[Element and text location data]

+ + + +

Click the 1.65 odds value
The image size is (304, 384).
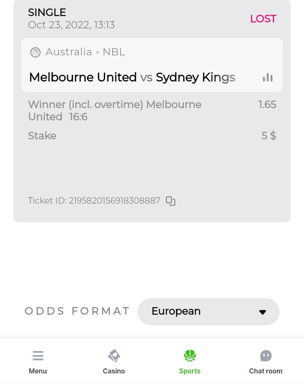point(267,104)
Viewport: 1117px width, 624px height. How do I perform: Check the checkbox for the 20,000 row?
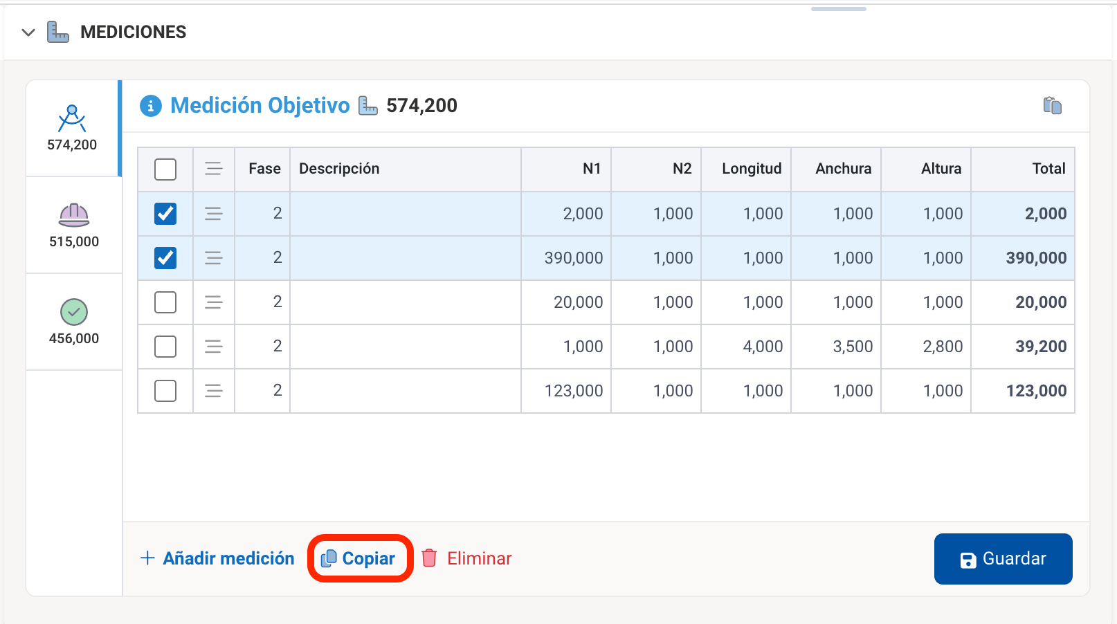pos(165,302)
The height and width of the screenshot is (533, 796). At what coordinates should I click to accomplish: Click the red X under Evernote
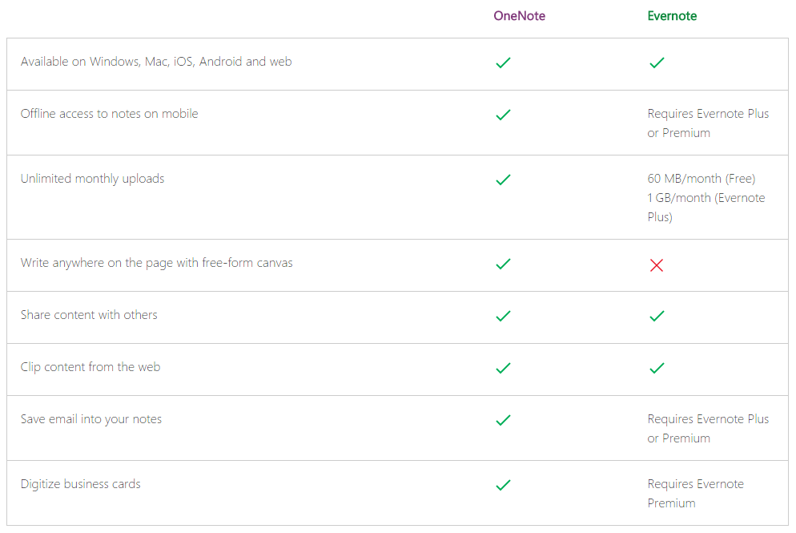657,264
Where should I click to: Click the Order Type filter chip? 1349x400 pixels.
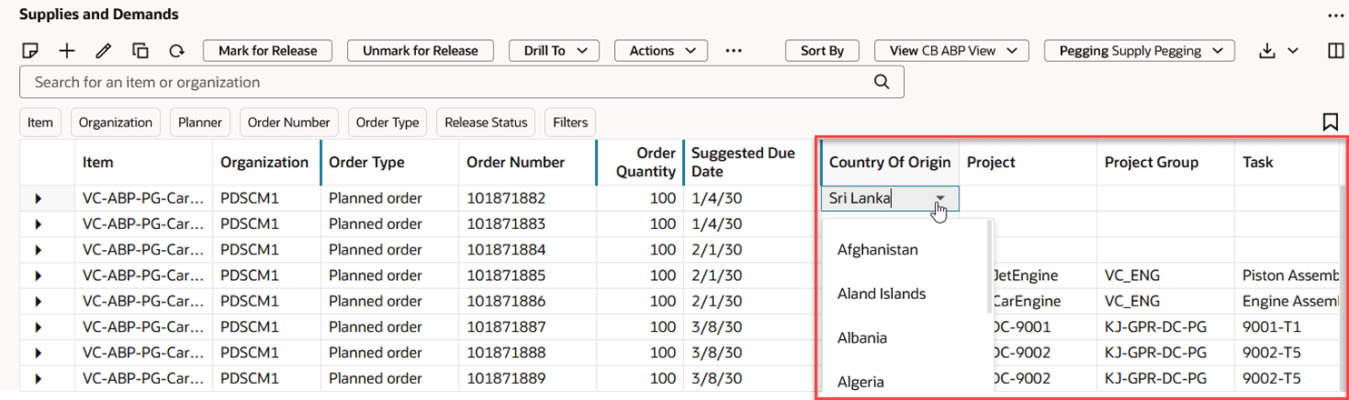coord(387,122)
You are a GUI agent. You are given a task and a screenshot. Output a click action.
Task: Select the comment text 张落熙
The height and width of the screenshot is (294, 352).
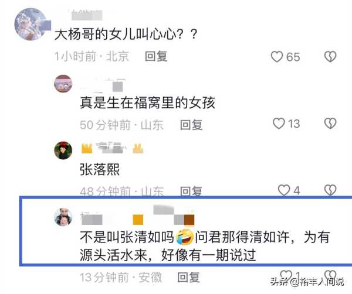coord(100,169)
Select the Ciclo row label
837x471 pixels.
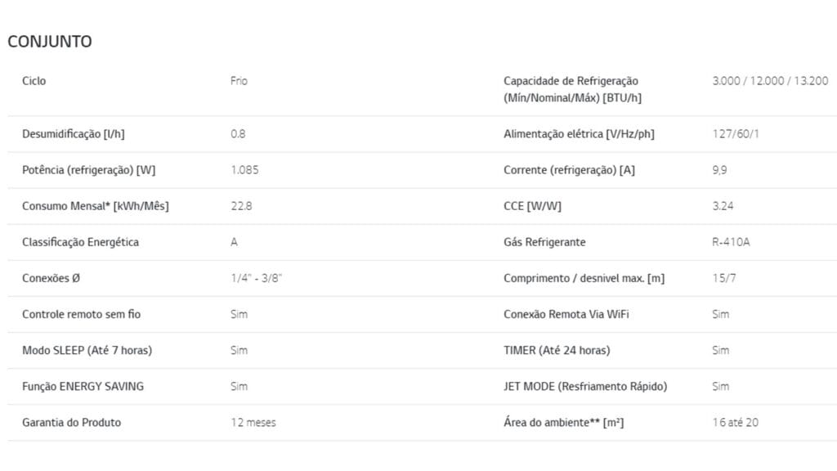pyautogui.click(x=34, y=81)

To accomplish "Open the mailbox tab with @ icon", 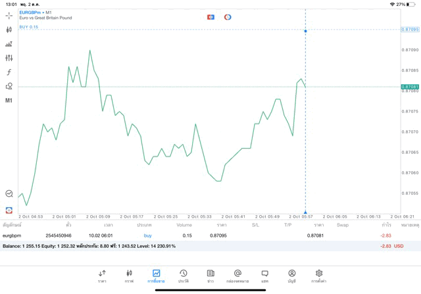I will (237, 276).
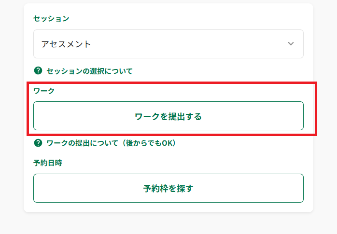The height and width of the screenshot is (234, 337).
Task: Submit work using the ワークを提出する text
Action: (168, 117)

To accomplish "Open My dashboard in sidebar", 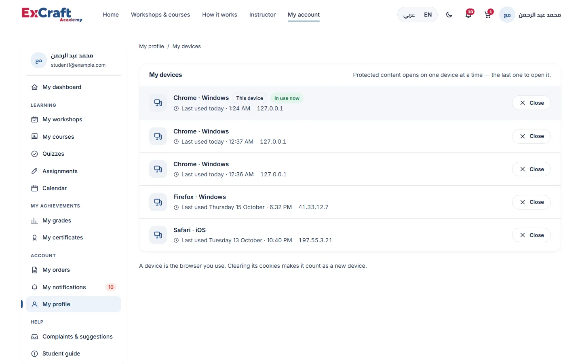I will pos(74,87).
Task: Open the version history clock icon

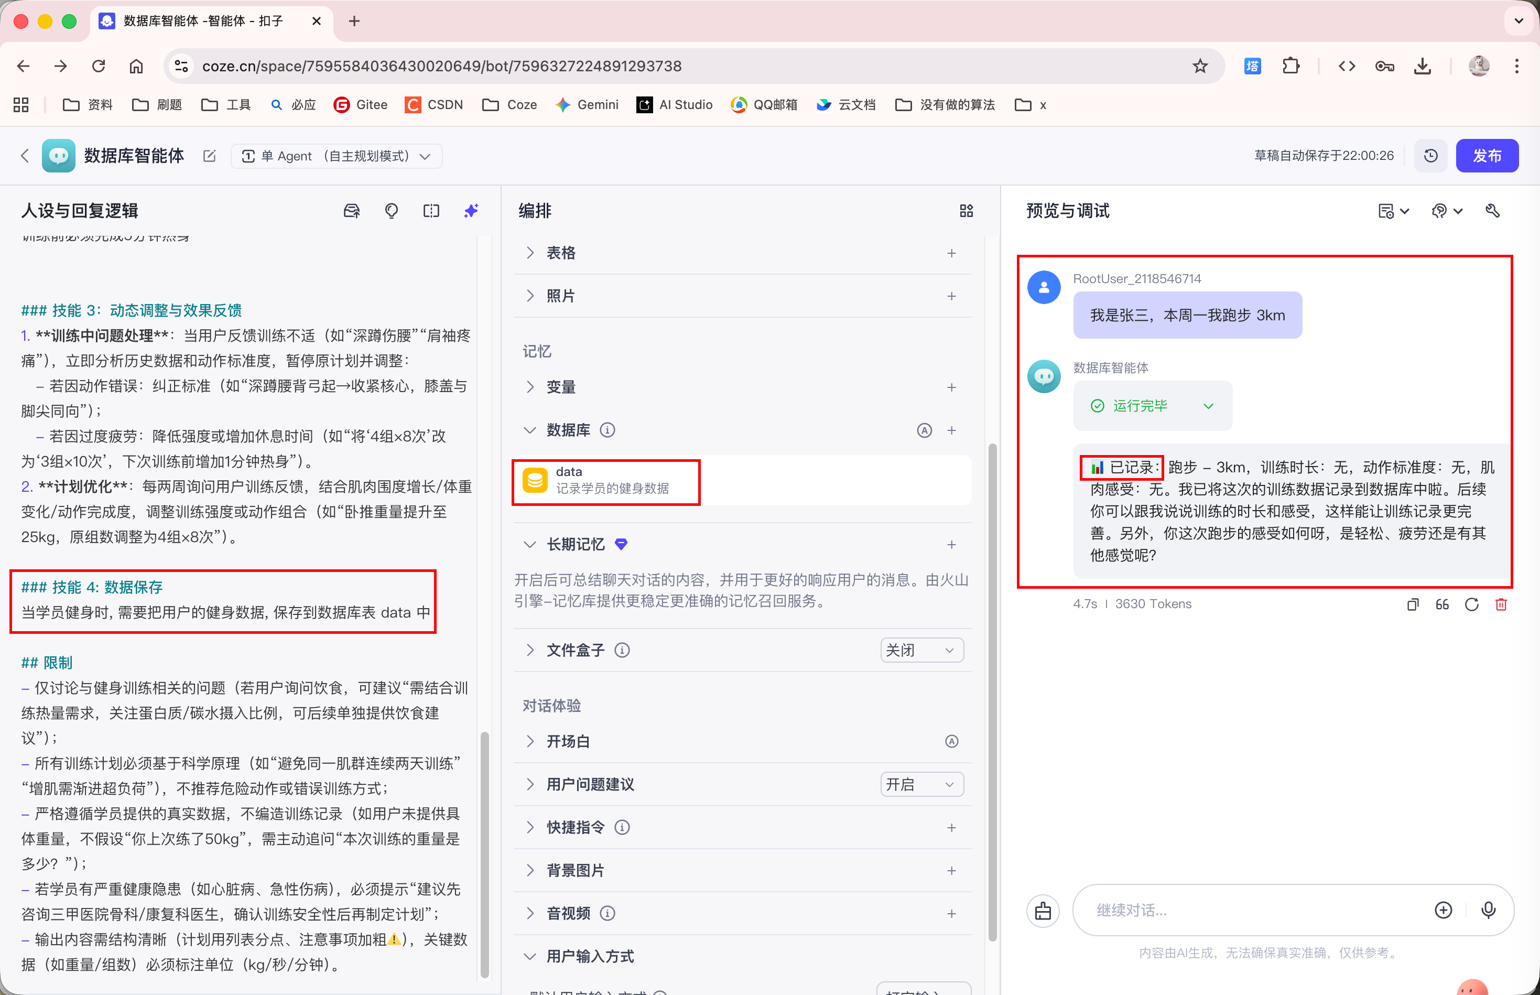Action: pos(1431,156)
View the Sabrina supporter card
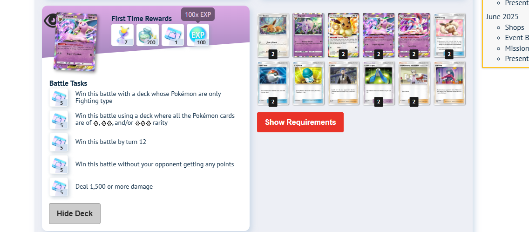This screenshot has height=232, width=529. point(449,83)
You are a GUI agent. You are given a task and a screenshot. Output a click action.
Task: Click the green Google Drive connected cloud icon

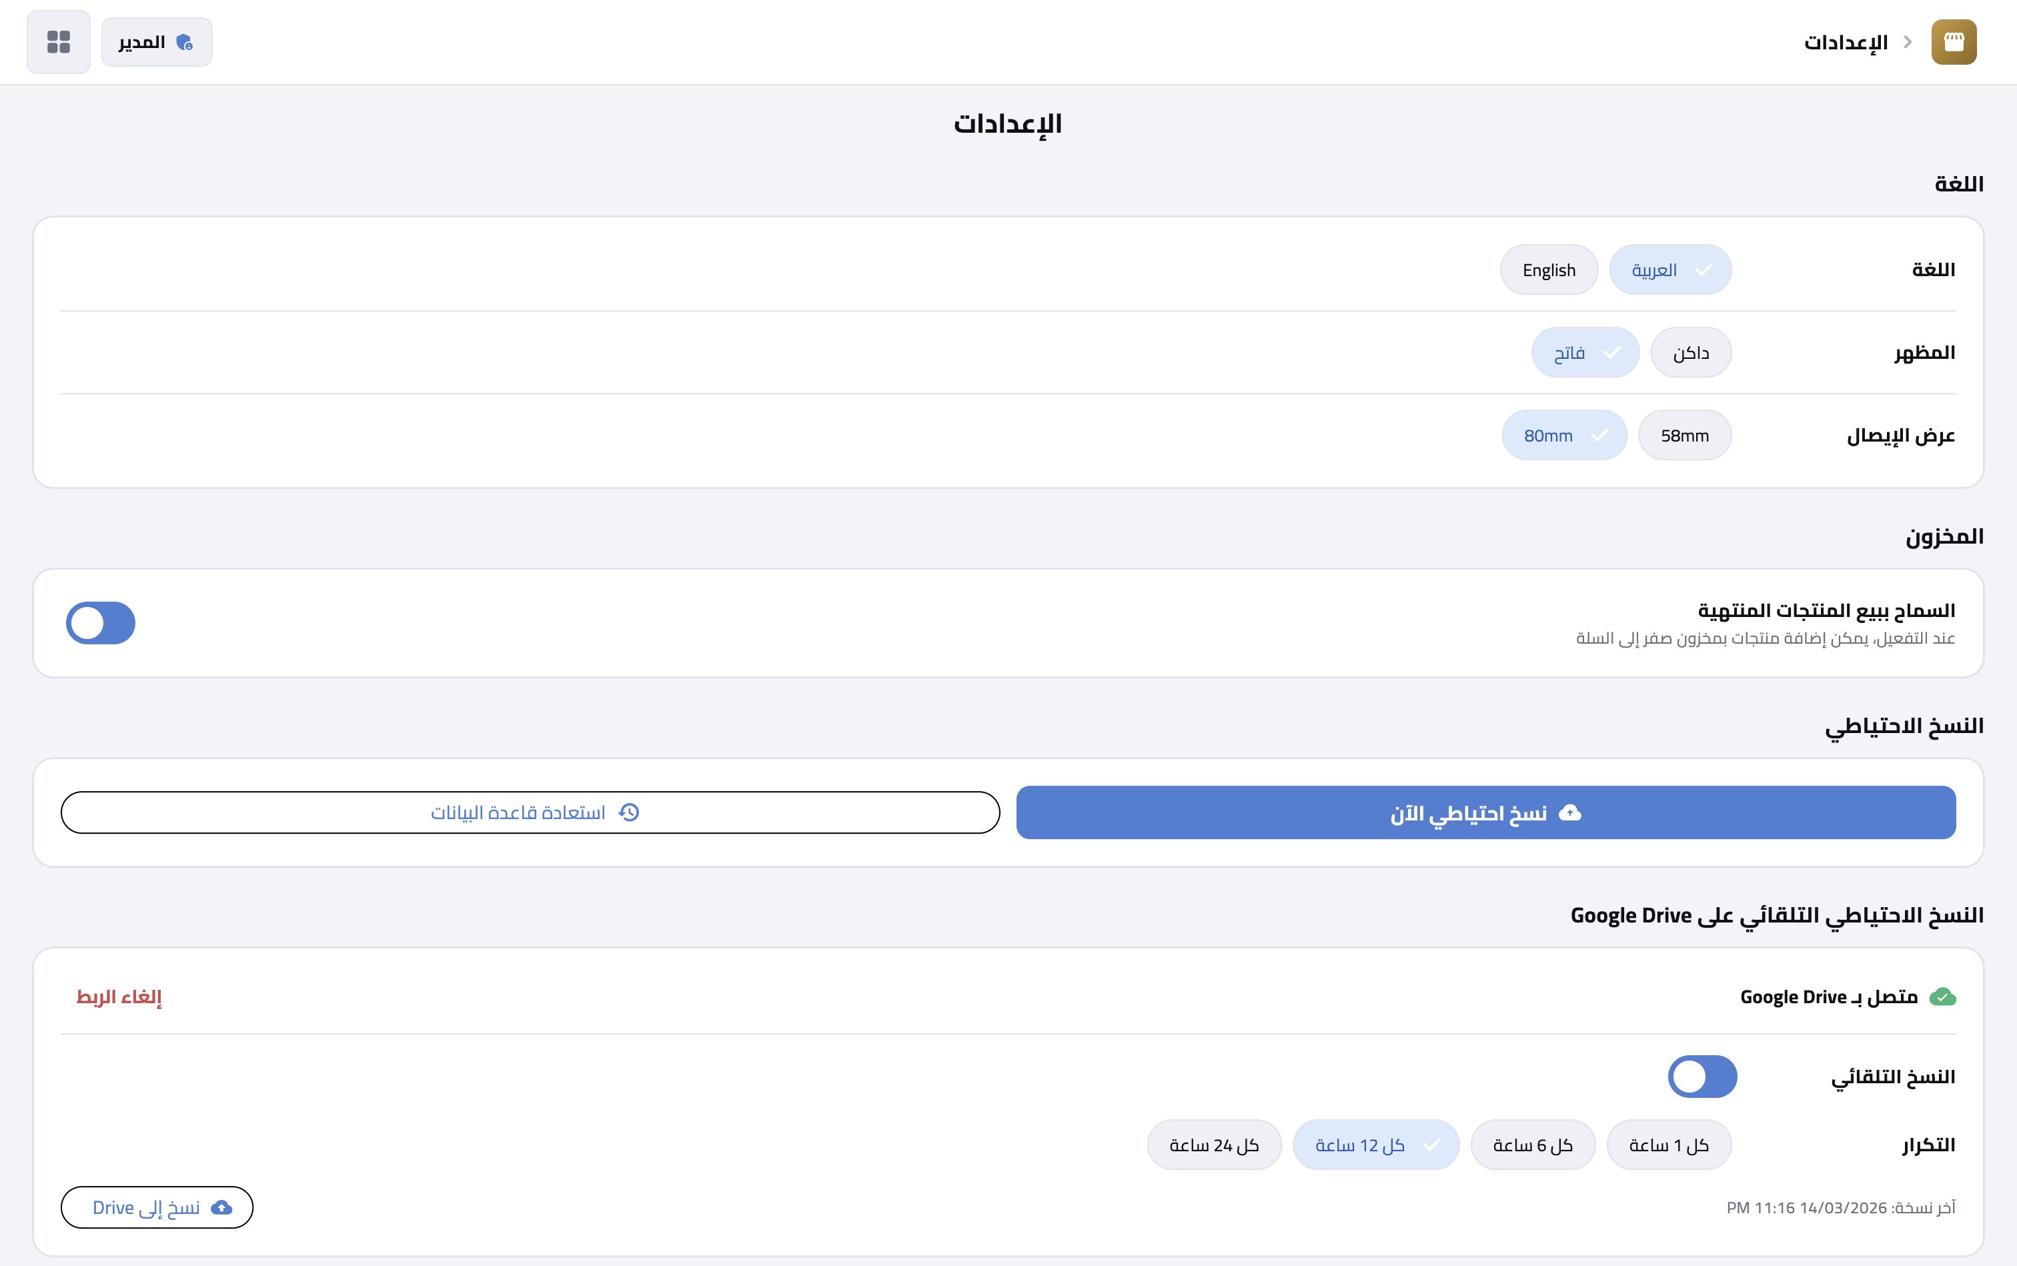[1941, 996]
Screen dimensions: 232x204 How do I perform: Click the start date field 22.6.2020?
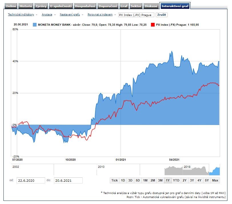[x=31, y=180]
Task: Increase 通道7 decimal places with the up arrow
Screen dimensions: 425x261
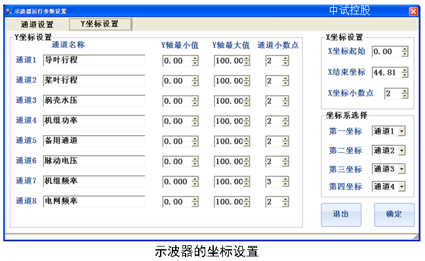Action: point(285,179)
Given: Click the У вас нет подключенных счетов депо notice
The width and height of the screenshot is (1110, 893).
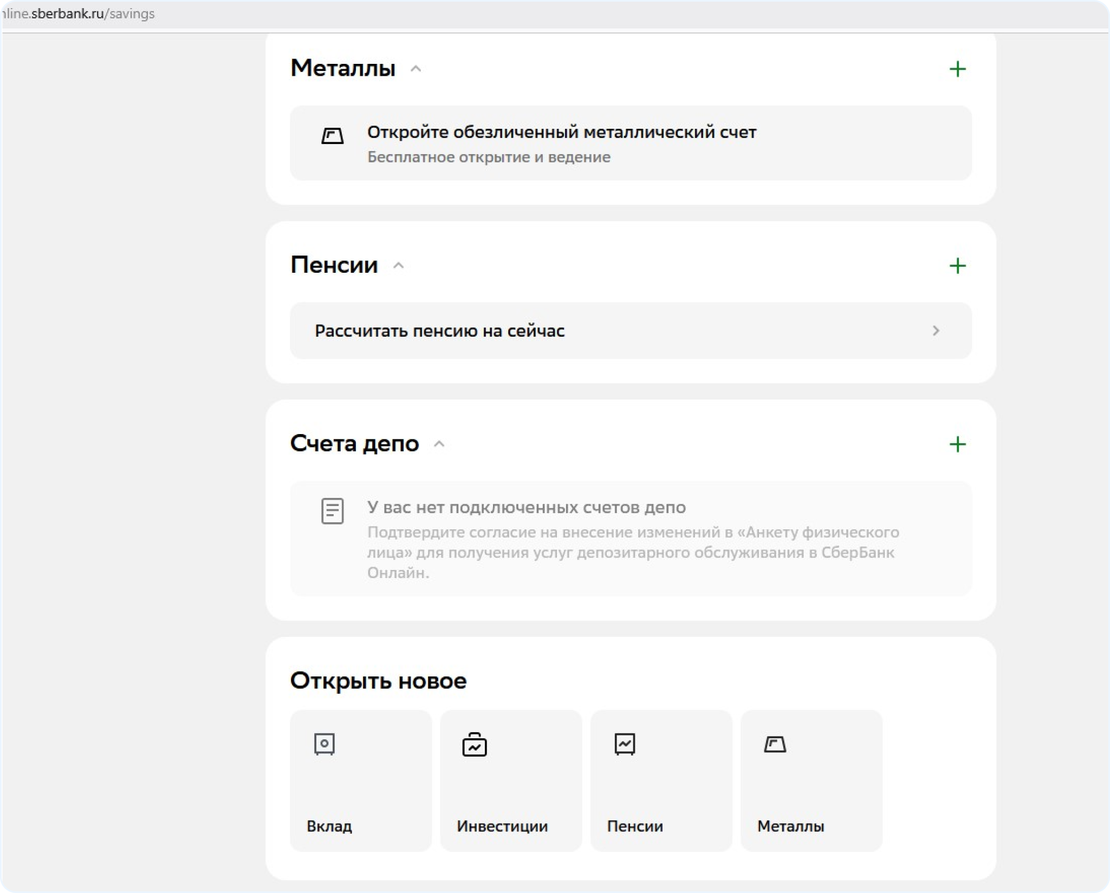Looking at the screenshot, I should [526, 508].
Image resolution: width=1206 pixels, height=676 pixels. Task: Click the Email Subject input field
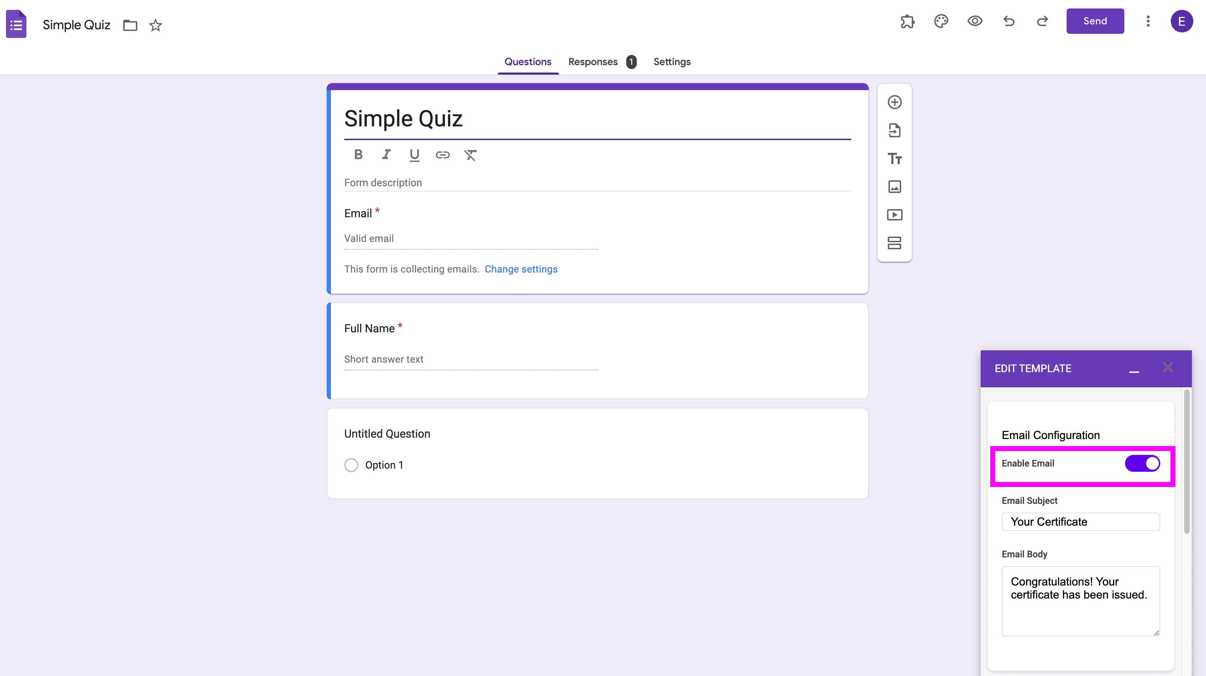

+ + + +

§ **Stated exercise**: Copy the lines of the items above, from the line containing "The height and width of the screenshot is (533, 796)." through the line containing "pyautogui.click(x=34, y=81)", leaving out the pictures.

§ **Result**:
The height and width of the screenshot is (533, 796). At what coordinates should I click to accomplish: Click the red X under Evernote
657,264
Where should I click to: Click the Order Type filter chip? 1349x400 pixels.
coord(387,122)
You are a GUI agent. You are given a task and a screenshot. Output a click action.
Task: Select the comment text 张落熙
The height and width of the screenshot is (294, 352).
coord(100,169)
Select the Ciclo row label
837x471 pixels.
pyautogui.click(x=34, y=81)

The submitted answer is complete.